(Items listed in a dataset)
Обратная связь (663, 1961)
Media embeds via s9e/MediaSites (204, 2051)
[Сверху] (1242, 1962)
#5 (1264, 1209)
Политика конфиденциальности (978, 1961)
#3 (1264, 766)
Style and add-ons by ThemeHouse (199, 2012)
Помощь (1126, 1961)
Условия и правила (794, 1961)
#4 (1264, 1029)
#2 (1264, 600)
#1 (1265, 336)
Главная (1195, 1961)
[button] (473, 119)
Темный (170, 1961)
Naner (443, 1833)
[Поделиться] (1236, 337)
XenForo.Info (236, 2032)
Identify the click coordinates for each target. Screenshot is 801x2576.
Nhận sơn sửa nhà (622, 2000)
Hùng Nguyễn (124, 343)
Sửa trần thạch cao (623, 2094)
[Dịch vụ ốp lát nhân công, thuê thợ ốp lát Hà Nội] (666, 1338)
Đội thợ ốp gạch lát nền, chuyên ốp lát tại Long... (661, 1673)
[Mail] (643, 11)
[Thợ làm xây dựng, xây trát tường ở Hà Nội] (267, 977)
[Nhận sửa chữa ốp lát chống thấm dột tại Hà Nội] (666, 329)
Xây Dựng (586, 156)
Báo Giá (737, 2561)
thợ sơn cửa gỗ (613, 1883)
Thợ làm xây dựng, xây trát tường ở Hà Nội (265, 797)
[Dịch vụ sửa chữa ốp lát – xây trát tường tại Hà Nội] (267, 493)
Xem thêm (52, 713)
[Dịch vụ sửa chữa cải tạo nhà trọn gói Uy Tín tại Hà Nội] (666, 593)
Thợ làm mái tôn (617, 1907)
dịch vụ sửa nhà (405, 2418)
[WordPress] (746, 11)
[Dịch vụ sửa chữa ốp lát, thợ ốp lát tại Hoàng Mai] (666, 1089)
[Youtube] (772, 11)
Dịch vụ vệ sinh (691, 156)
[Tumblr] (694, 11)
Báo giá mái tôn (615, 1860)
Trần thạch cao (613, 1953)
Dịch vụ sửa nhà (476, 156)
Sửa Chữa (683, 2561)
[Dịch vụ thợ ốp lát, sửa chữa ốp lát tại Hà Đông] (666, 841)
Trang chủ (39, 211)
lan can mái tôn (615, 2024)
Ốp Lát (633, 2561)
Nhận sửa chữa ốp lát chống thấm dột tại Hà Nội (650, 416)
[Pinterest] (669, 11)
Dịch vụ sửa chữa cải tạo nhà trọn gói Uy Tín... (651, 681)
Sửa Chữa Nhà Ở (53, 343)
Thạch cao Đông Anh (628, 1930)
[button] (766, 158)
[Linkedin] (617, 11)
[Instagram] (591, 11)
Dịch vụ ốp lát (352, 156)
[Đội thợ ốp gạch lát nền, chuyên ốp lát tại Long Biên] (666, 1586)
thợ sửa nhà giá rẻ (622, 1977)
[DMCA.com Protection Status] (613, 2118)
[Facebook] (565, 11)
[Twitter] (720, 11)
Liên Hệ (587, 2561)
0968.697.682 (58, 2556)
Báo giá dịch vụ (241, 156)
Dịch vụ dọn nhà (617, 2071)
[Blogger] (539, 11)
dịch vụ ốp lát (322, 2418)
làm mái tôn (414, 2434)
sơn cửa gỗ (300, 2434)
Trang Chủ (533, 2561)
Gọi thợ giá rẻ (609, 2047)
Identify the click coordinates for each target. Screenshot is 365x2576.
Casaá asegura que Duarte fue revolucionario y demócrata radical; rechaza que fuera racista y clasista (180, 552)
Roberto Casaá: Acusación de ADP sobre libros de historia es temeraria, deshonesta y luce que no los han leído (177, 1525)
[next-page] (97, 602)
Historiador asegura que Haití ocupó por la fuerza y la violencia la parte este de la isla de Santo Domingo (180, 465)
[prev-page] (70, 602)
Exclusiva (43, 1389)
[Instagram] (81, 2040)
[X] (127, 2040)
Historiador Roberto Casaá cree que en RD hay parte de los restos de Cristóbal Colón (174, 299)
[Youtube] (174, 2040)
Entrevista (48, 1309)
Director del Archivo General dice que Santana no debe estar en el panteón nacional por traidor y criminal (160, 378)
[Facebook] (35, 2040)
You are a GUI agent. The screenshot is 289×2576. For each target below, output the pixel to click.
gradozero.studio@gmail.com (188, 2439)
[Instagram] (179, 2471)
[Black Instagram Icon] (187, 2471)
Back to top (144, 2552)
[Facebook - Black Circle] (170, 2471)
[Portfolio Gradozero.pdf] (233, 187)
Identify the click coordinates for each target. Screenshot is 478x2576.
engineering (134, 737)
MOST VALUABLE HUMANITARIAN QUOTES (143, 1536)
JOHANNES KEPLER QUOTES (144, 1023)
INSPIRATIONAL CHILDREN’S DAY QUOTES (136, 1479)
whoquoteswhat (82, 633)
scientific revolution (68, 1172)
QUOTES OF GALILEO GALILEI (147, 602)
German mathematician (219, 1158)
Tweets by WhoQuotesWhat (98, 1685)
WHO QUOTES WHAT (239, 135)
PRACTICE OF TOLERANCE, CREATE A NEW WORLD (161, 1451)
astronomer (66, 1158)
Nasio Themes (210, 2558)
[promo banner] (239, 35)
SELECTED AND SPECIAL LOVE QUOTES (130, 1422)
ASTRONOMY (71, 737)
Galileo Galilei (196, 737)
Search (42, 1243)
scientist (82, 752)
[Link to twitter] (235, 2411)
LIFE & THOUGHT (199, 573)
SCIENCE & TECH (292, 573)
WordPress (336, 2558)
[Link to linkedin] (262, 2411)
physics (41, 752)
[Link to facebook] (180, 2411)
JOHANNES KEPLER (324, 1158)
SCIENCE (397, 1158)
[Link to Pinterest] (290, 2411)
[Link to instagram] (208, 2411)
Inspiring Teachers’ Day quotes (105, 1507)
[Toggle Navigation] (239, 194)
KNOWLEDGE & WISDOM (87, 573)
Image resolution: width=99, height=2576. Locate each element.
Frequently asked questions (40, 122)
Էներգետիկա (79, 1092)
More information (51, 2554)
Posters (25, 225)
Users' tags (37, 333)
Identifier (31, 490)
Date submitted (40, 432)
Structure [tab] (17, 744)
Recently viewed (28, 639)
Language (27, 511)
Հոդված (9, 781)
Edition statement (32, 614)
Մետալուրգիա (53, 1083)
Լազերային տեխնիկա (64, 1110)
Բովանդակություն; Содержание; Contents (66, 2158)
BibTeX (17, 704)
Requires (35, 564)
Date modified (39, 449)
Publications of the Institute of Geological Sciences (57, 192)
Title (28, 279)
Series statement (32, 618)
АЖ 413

# What is expected
List every line above that holds the word "Roberto".

# Solution for this problem
Roberto Casaá: Acusación de ADP sobre libros de historia es temeraria, deshonesta y luce que no los han leído (177, 1525)
Historiador Roberto Casaá cree que en RD hay parte de los restos de Cristóbal Colón (174, 299)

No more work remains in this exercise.